▸ **ASSIGNMENT**:
Please repeat exactly the lines below from the one containing "Where should I click to: Click the last" down to the one containing "Task: Refresh the captcha image", both included, and nothing else.

(Collected data entries)
───

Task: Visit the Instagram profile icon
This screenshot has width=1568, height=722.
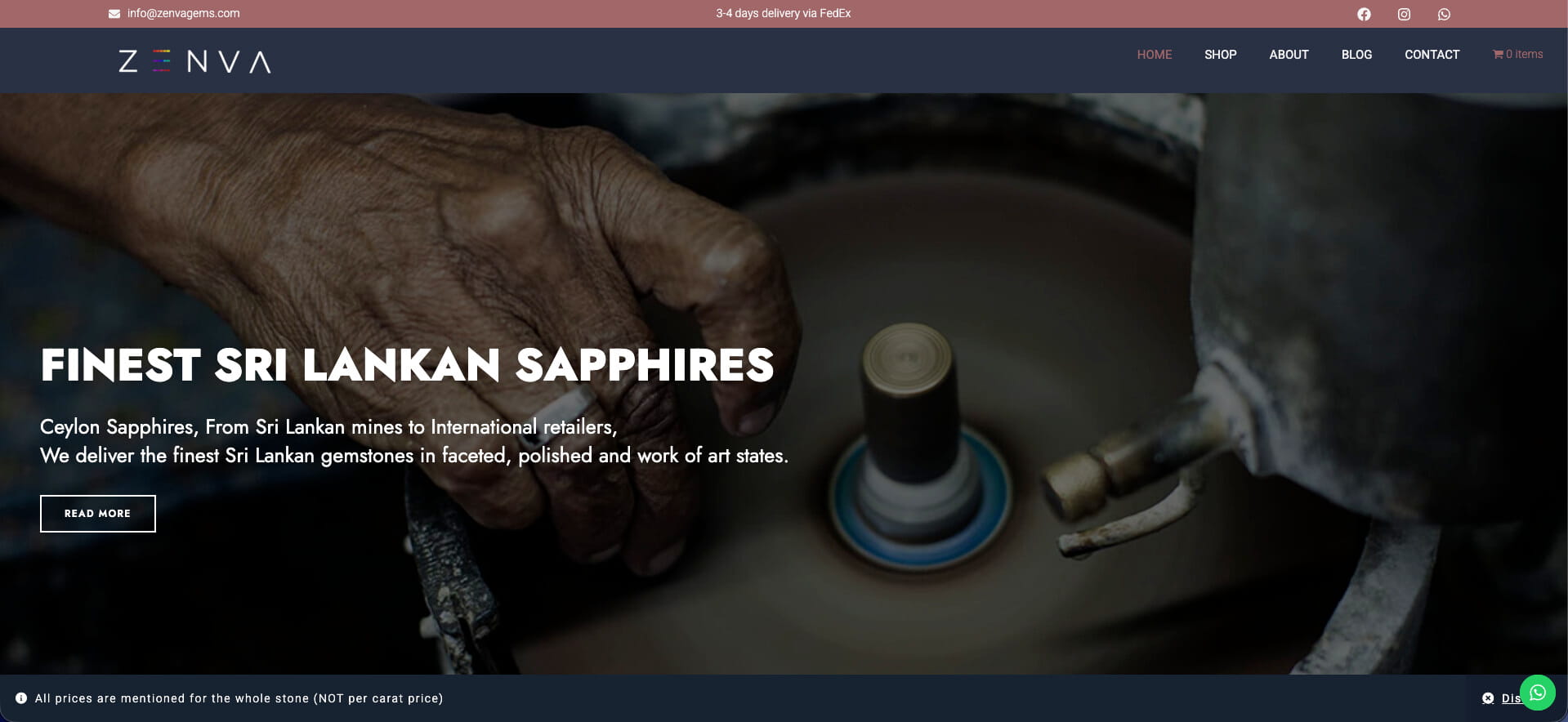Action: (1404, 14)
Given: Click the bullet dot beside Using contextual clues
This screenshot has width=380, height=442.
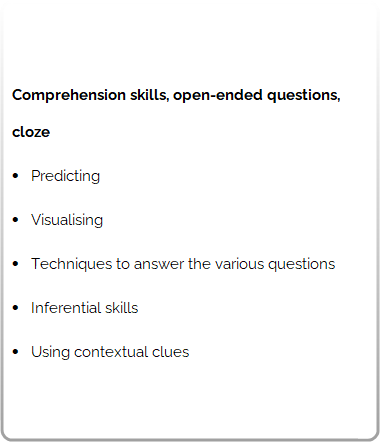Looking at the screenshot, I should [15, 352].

───

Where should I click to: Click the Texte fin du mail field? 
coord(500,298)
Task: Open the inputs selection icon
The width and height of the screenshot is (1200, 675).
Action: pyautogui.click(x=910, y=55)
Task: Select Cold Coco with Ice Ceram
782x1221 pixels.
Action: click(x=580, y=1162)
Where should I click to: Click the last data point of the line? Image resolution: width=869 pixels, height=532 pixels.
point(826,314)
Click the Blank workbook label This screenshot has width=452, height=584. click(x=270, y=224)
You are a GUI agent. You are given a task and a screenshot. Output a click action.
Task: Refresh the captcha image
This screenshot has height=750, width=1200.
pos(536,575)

───

▸ **REPLY**:
Where should I click to: Click the last data point of the line? Image resolution: width=869 pixels, height=532 pixels.
point(826,314)
Click the Blank workbook label This screenshot has width=452, height=584. click(x=270, y=224)
You are a GUI agent. You are given a task and a screenshot. Output a click action.
Task: Refresh the captcha image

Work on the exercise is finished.